Tom Stoppard, who started his dramatic excursions in 1966 with a somewhat skewed representation of the royal court of Elsinore and has over the decades traversed the worlds of academia, arcadia, and absurdia, has now examined the undiscovered country of his own hidden heritage. Consider Leopoldstadt Stoppard’s very own and very personal Roots a là Viennese. Given the playwright’s unparalleled knack for devising sturdily dramatic enigmatic conundrums, it is heartening to report that he has once and again outdone himself.

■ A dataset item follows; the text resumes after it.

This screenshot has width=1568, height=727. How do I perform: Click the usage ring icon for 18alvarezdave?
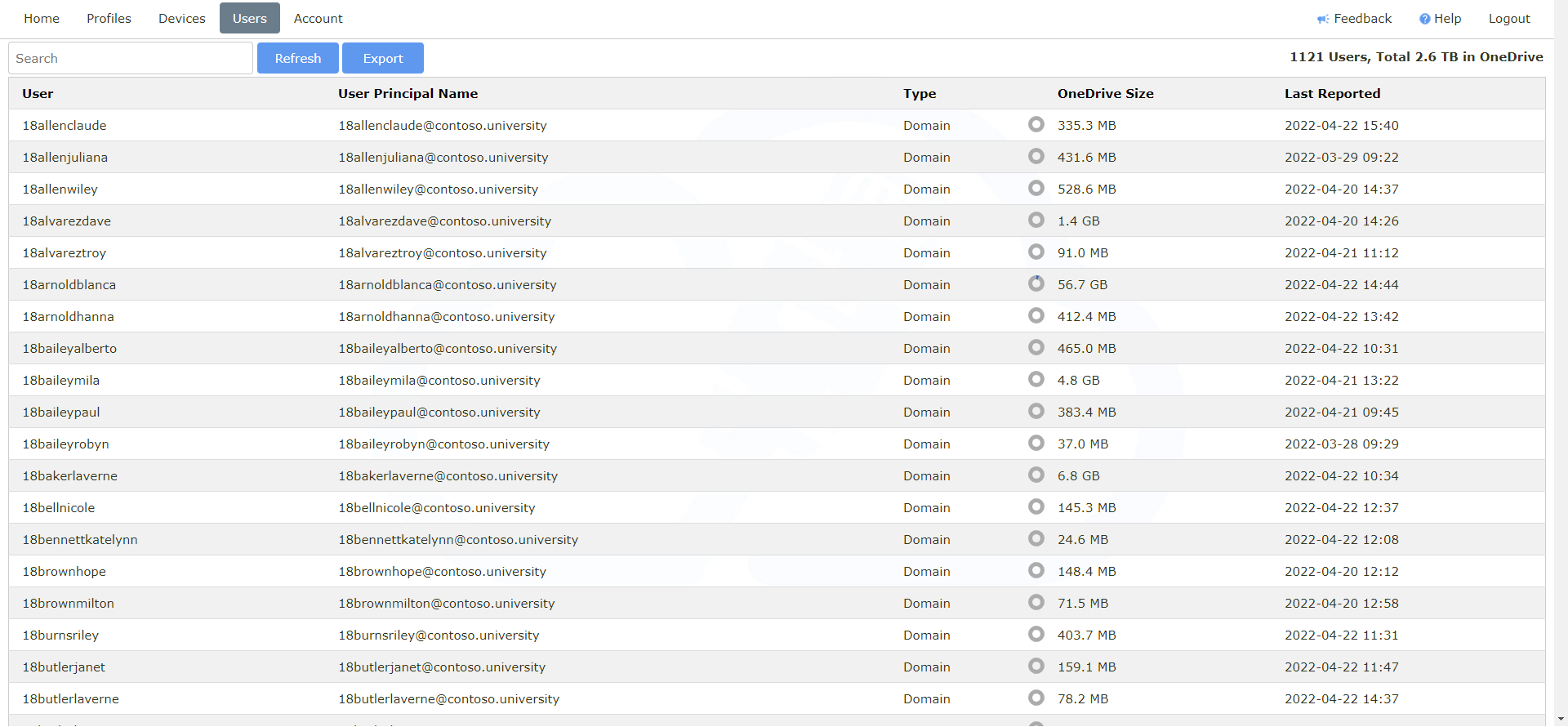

Stoppard begins his melting-pot tale at the very fin de siècle, just days before the beginning of the last century. “Like the curtain going up on something,” one character enthuses, while the professorial Ludwig Jakobovicz (Brandon Uranowitz) notes that “new centuries just depend on when you start counting.” The extended clan—and it is extended indeed, calling for a stage-filling company of 38, many portraying multiple characters—is nothing if not assimilated. Even so, it is pointed out that no matter how high one of their community might rise—neighborhood contemporaries cited include Freud, Klimt, and the recently-converted Mahler (“another Christian still wet from his baptism)”—ultimately, “he can’t not be a Jew.” Stoppard needn’t add, but does, that “in the end, if it doesn’t catch up on him, it will catch up on his children.” Welcome to the 20th century.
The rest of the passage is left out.